Hyposerica nucea

Scientific classification
- Kingdom: Animalia
- Phylum: Arthropoda
- Class: Insecta
- Order: Coleoptera
- Suborder: Polyphaga
- Infraorder: Scarabaeiformia
- Family: Scarabaeidae
- Genus: Hyposerica
- Species: H. nucea
- Binomial name: Hyposerica nucea (Fairmaire, 1886)
- Synonyms: Serica nucea Fairmaire, 1886;

= Hyposerica nucea =

- Genus: Hyposerica
- Species: nucea
- Authority: (Fairmaire, 1886)
- Synonyms: Serica nucea Fairmaire, 1886

Species of beetle

Hyposerica nucea is a species of beetle of the family Scarabaeidae. It is found in Madagascar.

==Description==
Adults reach a length of about 8 mm. They are shiny brown, the posterior margin of the pronotum with a fringe. The clypeus is broad at the base, rounded almost oval towards the front, densely and rather finely punctate, without wrinkles, with a seta on each side before the fine suture, and a row of less distinct setae behind the anterior margin, the center scarcely raised.

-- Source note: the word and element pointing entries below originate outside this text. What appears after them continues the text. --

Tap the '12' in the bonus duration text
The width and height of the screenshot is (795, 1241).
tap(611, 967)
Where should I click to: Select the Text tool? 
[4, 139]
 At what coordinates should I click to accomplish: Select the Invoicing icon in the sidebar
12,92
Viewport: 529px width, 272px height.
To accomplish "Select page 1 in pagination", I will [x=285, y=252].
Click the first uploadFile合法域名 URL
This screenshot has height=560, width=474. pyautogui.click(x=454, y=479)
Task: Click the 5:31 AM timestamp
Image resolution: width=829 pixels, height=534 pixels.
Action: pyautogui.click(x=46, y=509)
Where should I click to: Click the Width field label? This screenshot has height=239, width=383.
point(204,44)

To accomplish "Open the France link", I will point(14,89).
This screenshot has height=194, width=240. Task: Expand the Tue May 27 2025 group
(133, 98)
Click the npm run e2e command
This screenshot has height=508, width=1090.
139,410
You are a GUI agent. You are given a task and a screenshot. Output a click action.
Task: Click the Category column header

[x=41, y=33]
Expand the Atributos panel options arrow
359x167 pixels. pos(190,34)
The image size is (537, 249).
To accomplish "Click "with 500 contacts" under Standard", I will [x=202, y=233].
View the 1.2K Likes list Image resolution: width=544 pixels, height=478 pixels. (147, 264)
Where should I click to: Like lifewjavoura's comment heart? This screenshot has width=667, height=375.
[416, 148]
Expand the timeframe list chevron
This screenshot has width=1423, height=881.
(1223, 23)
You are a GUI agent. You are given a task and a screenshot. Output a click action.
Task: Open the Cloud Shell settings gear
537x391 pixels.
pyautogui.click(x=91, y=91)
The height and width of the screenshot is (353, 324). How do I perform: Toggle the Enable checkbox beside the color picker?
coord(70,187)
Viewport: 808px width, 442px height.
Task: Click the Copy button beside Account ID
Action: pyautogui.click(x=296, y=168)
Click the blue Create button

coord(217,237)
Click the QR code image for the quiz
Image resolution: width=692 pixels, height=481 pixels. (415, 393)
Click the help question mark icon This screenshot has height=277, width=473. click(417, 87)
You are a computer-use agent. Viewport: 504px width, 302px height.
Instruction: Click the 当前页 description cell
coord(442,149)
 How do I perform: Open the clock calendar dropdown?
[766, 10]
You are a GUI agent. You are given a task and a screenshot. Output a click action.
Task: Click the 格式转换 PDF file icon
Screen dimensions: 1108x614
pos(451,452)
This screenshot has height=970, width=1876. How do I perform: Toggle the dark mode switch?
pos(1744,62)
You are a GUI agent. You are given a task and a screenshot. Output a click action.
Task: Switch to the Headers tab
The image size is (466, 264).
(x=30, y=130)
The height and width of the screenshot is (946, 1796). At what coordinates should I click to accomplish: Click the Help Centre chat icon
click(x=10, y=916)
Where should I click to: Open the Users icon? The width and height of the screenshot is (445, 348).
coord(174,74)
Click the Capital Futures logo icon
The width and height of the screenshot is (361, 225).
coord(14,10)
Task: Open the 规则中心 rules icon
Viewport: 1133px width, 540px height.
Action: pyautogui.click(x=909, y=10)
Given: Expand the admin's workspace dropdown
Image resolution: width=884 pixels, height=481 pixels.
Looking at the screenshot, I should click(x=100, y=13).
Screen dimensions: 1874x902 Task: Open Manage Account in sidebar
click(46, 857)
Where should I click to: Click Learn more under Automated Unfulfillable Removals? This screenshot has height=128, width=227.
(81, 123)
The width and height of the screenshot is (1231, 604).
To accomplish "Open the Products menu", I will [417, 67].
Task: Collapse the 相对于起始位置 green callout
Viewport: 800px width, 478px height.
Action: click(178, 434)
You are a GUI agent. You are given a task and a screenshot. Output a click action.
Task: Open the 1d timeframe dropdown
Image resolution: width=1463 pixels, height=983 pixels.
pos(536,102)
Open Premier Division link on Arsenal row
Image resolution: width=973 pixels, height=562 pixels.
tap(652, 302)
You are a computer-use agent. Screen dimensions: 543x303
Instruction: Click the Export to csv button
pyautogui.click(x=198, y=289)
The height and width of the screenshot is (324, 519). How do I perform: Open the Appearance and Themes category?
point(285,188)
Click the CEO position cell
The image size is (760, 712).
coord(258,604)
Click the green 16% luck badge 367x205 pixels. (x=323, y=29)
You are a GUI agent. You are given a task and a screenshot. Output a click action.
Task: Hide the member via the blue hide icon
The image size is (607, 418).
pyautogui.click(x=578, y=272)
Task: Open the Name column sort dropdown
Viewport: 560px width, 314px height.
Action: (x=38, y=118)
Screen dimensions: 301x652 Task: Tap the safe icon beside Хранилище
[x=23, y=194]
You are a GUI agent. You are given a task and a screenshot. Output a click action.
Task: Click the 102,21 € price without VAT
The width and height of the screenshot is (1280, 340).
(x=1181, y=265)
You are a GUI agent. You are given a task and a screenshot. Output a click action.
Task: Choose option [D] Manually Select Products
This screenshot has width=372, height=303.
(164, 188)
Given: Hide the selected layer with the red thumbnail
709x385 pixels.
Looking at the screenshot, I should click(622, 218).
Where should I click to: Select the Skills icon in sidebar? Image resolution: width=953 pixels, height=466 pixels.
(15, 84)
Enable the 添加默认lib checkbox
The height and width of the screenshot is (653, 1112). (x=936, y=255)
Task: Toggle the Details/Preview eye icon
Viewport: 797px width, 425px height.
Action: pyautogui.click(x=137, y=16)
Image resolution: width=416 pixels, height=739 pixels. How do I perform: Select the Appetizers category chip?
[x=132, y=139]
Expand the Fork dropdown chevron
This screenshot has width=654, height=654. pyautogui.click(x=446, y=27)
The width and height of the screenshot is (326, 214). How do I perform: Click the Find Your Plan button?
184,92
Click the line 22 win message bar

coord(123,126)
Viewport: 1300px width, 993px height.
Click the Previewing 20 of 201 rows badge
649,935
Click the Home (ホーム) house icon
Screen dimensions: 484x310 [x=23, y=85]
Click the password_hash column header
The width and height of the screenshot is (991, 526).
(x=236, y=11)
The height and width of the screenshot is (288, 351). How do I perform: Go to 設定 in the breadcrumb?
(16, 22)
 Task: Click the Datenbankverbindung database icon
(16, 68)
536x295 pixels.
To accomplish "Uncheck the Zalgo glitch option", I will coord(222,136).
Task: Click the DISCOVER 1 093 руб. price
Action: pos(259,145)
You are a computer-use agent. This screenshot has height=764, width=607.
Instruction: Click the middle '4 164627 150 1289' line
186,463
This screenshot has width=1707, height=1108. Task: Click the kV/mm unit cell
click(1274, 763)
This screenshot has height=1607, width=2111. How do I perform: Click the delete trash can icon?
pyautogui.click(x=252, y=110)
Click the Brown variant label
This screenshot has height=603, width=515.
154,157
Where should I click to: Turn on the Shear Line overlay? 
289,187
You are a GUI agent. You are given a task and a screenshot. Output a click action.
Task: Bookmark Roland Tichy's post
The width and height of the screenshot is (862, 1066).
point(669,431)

The frons is finely punctate immediately behind the suture, smooth towards the rear and on the vertex. The pronotum is somewhat shortened, distinctly projecting forward in the middle anteriorly, the sides almost straight, the marginal setae distinct, the posterior angles broadly rounded, the posterior margin with a distinct edge which strongly marks the indentations in front of the scutellum, the surface is shiny, finely but not very densely punctate. The scutellum is flat, long and pointed. The elytra have a flat suture and narrow, smooth ribs that protrude only slightly and irregularly from the dense punctation. The pygidium is weakly and finely punctate and slightly rounded at the apex.